Imposant d’abord une clarté de bon aloi dans ses premières mesures, le Parsifal de Christian Elsner accuse bientôt une émission problématique. Une curieuse oscillation entre engorgement et nasalisation dénature le timbre. Au deuxième acte, le chant s’améliore, malgré desparlando abusifs, mais sans guère d’engagement. Au troisième, il pourrait bien nous absenter de l’écoute… Onctueuse au I, sur une réserve qui la rend mystérieuse, avec cet « Ich bin müde » souverainement prégnant, Michelle DeYoung donne une Kundry plus noble qu’on s’y attendrait, et si les premiers moments du II ne « décollent » pas, c’est qu’ils conduisent avec économie à un récit de la malédiction où se déploie l’expressivité du mezzo nord-américain. Pourtant, une aura plus sensuelle fait défaut.

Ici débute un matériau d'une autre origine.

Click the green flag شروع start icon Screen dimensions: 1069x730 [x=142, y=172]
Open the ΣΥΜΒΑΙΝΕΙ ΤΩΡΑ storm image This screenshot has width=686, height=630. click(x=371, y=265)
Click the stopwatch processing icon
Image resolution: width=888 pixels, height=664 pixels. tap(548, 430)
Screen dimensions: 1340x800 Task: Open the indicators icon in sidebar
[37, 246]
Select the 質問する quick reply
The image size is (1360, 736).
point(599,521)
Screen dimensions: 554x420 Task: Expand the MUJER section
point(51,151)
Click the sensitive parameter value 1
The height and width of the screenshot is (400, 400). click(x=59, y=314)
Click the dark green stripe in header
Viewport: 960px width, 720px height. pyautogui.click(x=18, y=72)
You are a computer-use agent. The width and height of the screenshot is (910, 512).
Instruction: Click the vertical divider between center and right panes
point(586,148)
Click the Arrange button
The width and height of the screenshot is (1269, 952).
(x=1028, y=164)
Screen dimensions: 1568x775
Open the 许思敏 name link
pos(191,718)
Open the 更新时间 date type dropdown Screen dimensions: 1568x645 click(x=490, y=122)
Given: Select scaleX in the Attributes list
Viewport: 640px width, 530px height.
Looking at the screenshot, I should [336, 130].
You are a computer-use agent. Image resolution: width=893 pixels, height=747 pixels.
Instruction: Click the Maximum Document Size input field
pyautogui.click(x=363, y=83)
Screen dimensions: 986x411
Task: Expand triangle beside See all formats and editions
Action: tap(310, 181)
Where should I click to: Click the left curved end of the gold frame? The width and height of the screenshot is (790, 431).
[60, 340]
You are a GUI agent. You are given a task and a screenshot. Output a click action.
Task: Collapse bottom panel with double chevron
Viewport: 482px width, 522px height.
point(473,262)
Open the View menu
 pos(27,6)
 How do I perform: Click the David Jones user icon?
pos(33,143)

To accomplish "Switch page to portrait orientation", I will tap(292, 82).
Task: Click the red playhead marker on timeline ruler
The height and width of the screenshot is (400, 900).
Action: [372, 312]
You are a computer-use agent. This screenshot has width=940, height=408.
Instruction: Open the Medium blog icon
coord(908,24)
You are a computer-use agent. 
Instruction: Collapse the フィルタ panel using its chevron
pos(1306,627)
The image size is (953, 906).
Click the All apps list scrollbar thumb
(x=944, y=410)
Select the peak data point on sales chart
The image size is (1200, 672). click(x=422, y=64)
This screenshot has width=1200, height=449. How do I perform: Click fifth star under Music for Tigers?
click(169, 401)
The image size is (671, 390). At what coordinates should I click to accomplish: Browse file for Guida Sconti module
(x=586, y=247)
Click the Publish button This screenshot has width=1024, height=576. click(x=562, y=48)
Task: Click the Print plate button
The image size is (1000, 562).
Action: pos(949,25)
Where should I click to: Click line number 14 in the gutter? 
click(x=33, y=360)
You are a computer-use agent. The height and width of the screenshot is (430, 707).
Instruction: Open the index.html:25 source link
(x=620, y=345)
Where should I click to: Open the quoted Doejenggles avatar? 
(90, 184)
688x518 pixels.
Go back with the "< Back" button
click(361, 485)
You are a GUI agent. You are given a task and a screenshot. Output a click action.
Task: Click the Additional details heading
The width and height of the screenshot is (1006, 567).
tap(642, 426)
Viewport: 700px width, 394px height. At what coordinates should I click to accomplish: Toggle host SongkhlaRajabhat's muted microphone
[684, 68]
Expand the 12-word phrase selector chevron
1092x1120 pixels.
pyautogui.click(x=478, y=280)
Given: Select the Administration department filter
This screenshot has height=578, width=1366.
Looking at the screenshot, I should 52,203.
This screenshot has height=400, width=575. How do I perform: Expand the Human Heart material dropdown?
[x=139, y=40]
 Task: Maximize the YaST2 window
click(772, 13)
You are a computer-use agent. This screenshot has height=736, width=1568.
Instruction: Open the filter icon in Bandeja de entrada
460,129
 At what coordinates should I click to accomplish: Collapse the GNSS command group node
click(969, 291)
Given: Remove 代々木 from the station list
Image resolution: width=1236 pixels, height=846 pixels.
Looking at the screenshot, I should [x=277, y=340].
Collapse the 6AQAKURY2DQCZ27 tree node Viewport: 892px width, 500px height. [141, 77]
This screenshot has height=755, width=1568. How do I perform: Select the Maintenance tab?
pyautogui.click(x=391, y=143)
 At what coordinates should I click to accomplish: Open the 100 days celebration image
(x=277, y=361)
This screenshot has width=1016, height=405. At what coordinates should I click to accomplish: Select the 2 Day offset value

Deux incarnations sortent du lot : le Klingsor à la fois souple et agressif, véritable diable de cirque, bénéficie du grand métier d’Eike Wilm Schulte ; à soixante-douze ans, le baryton allemand livre un magicien à l’infernale énergie dont il investit précisément les intentions dramatiques. Enfin, Dimitri Ivachenko campe un Titurel inoubliable, profond sans écrasement, autoritaire et bon, porté très loin.

Ce n’est pas parce qu’on est un wagnérien avéré qu’on réussit Parsifal, cette galette soulève une fois de plus ce paradoxe. Gageons qu’avec Die Meistersinger von Nürnberg, la prochaine livraison de son intégrale, Marek Janowski retrouvera de sa superbe.